Je regarde le réveil qui marque 3h58 et je soupire.

- Mick’ s’il te plait. Me dit Julie

- Il est 4h du mat’ Ju’

- Je n’y peux rien !

- Des cassis, en plein automne…à 4h du matin, t’es sérieuse ?

Elle hausse les épaules en caressant son ventre. Va dire non à ça toi. Cette meuf me rend dingue depuis 7 mois. Chaque mois elle m’invente une envie farfelue.

- Mick’ je te prive de sexe si tu ne vas pas me chercher mes cassis.

- Eh, t’es menaces, tu te les gardes, je réfléchis où je vais te trouver ça. Bien sur ça ne peut pas attendre demain par hasard ?

- Non, je ne vais pas pouvoir dormir.

- Forcément. Dis-je en grognant.

Je sens qu’elle pose ses mains sur mes épaules et je prends un coup de pied dans mes reins.
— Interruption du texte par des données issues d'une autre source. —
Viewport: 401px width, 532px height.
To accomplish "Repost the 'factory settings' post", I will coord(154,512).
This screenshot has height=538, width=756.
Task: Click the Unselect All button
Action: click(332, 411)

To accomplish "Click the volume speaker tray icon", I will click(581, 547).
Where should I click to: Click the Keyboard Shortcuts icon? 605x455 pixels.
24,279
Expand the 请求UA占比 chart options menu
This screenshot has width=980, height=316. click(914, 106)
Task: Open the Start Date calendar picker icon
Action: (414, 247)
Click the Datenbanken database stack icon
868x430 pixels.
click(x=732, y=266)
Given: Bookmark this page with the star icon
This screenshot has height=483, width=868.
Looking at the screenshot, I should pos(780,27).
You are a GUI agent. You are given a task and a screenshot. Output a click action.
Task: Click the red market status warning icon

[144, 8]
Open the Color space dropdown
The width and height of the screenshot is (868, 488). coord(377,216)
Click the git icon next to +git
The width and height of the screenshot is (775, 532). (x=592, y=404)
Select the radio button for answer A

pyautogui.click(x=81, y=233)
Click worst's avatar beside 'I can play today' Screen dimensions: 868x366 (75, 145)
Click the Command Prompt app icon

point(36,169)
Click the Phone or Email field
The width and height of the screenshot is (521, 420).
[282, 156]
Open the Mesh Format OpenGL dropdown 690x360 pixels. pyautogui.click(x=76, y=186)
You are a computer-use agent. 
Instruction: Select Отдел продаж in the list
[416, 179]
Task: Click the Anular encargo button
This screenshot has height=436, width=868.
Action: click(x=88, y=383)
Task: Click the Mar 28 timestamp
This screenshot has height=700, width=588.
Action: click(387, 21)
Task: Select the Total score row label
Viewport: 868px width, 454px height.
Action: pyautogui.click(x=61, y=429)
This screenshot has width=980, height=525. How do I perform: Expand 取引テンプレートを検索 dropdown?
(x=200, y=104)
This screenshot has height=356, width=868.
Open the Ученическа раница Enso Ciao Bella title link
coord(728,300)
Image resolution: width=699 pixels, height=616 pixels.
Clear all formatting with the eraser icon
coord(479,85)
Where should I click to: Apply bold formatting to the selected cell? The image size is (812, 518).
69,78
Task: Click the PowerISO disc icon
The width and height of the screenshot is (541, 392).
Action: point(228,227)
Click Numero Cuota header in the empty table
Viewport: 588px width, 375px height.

Ses mains glissent le long de mon torse et va jusqu’à ma queue.

- A ton retour je vais te prendre dans ma bouche et te faire la pipe de ta vie.

- Tu fais ta pute là.

- S’il te plaît, trouve-moi des cassis.

Putain, où je peux trouver ça. Putain si je sais ! J’appelle mon père qui décroche à la première sonnerie.

- Ether ? Ca y est le bébé est arrivé ?

- Du calme papa c’est Mick’.

- Marielle a eu ses jumelles ?!

- Euh non pas que je sache, c’est juste que j’ai Julie…

- Elle a perdu les eaux ? Mais c’est trop tôt Mick’, faut…

- PAPA !!! Stop, personne n’accouche, Julie veut juste des cassis, est ce que tu aurais ça ?

Je sens un long silence, surement le temps qu’il se réveille et calme son petit cœur qui a du s’emballer. Faut dire que les filles sont tombées enceinte à 1 mois d’intervalle, et qu’on attend d’un jour à l’autre le deuxième enfant de ma sœur. Ensuite ça sera au tour de Marielle, bien qu’elle peut accoucher aussi plus tôt si ses jumelles le décident. Nous, on a eu quelques contre temps du à une fausse couche mais d’ici deux mois, on accueillera notre premier à nous deux.

- Elle veut de la confiture ? M’interroge mon père.

- Tu veux de la confiture ? Demandé-je à Julie

- Non, des cassis à croquer.

- Non elle veut des vrais cassis.

- Je crois que ta mère en a congelé. Je te mets ça de coté.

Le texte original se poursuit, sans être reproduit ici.